WORK ORDER:
From the line containing "Where should I click to: Click" to the final line of the entries, every line is to be reproduced exactly; no other line belongs in the output.

[Items listed in a dataset]
***

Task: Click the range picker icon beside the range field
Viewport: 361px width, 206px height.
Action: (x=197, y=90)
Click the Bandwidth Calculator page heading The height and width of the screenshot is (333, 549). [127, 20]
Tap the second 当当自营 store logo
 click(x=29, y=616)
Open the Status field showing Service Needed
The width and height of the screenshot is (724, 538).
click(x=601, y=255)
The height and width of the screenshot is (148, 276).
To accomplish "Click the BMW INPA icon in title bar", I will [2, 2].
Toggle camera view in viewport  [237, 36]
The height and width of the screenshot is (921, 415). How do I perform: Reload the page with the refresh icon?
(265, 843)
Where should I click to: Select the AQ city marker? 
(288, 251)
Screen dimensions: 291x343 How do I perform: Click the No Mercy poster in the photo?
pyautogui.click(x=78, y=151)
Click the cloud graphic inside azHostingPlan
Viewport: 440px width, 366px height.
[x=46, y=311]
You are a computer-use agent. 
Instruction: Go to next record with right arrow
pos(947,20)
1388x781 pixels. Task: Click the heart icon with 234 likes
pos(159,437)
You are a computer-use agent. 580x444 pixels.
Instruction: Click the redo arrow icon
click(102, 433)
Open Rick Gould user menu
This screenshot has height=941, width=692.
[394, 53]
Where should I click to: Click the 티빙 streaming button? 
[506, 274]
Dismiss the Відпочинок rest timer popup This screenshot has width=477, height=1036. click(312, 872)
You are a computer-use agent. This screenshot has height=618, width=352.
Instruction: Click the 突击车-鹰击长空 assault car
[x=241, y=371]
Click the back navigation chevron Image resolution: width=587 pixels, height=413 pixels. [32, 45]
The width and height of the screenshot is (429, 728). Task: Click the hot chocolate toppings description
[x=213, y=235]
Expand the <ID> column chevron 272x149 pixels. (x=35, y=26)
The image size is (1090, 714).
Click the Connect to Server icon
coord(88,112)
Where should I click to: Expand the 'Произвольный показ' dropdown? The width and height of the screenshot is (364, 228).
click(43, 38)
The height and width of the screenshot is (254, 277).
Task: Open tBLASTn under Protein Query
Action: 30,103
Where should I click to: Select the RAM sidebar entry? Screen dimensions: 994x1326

***

WRITTEN ANSWER:
Where should I click to: Click the 티빙 streaming button? 
[506, 274]
Dismiss the Відпочинок rest timer popup This screenshot has width=477, height=1036. click(312, 872)
You are a computer-use agent. This screenshot has height=618, width=352.
Instruction: Click the 突击车-鹰击长空 assault car
[x=241, y=371]
Click the back navigation chevron Image resolution: width=587 pixels, height=413 pixels. [32, 45]
The width and height of the screenshot is (429, 728). Task: Click the hot chocolate toppings description
[x=213, y=235]
Expand the <ID> column chevron 272x149 pixels. (x=35, y=26)
The image size is (1090, 714).
Click the Connect to Server icon
coord(88,112)
Where should I click to: Expand the 'Произвольный показ' dropdown? The width and height of the screenshot is (364, 228).
click(43, 38)
The height and width of the screenshot is (254, 277).
Task: Open tBLASTn under Protein Query
Action: 30,103
Where should I click to: Select the RAM sidebar entry? Screen dimensions: 994x1326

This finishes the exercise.